> SUPPLIED TEXT
☆ ☆ ☆ ☆ ☆

12 December 2022

Thanks Kristy [Graham, CEO ASFI] and Kristian [Fok, Chair & Director ASFI] for the introduction and for the invitation to join you.

I acknowledge Gadigal country and its custodians – who have cared for this land for tens of thousands of years, and still care for it today.

Address to the Australian Sustainable Finance Institute, Sydney

Introduction

Thanks Kristy [Graham, CEO ASFI] and Kristian [Fok, Chair & Director ASFI] for the introduction and for the invitation to join you.

I acknowledge Gadigal country and its custodians – who have cared for this land for tens of thousands of years, and still care for it today.

I know I’ve rocked up about six weeks later than we originally planned – the Budget got in the way of our first attempt – but thanks for giving Stephen Jones the opportunity to speak with you then, and I’m really pleased that we get the chance today, before the year is out and at the perfect time.

Obviously, you’re across the Prime Minister’s announcement on Friday – making some meaningful, responsible and temporary interventions in the energy market to address the unreasonable and untenable price hikes that were forecast for households and industry – especially our manufacturers.

☆ ☆ ☆ ☆ ☆

> REQUIREMENT
Reproduce the address word for word, from start to finish. Rely only on the address above.

> GIVEN MATERIAL
☆ ☆ ☆ ☆ ☆

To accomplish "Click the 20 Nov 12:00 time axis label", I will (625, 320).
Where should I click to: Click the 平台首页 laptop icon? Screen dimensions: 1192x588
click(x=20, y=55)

☆ ☆ ☆ ☆ ☆

> CORRECT OUTPUT
12 December 2022

Thanks Kristy [Graham, CEO ASFI] and Kristian [Fok, Chair & Director ASFI] for the introduction and for the invitation to join you.

I acknowledge Gadigal country and its custodians – who have cared for this land for tens of thousands of years, and still care for it today.

Address to the Australian Sustainable Finance Institute, Sydney

Introduction

Thanks Kristy [Graham, CEO ASFI] and Kristian [Fok, Chair & Director ASFI] for the introduction and for the invitation to join you.

I acknowledge Gadigal country and its custodians – who have cared for this land for tens of thousands of years, and still care for it today.

I know I’ve rocked up about six weeks later than we originally planned – the Budget got in the way of our first attempt – but thanks for giving Stephen Jones the opportunity to speak with you then, and I’m really pleased that we get the chance today, before the year is out and at the perfect time.

Obviously, you’re across the Prime Minister’s announcement on Friday – making some meaningful, responsible and temporary interventions in the energy market to address the unreasonable and untenable price hikes that were forecast for households and industry – especially our manufacturers.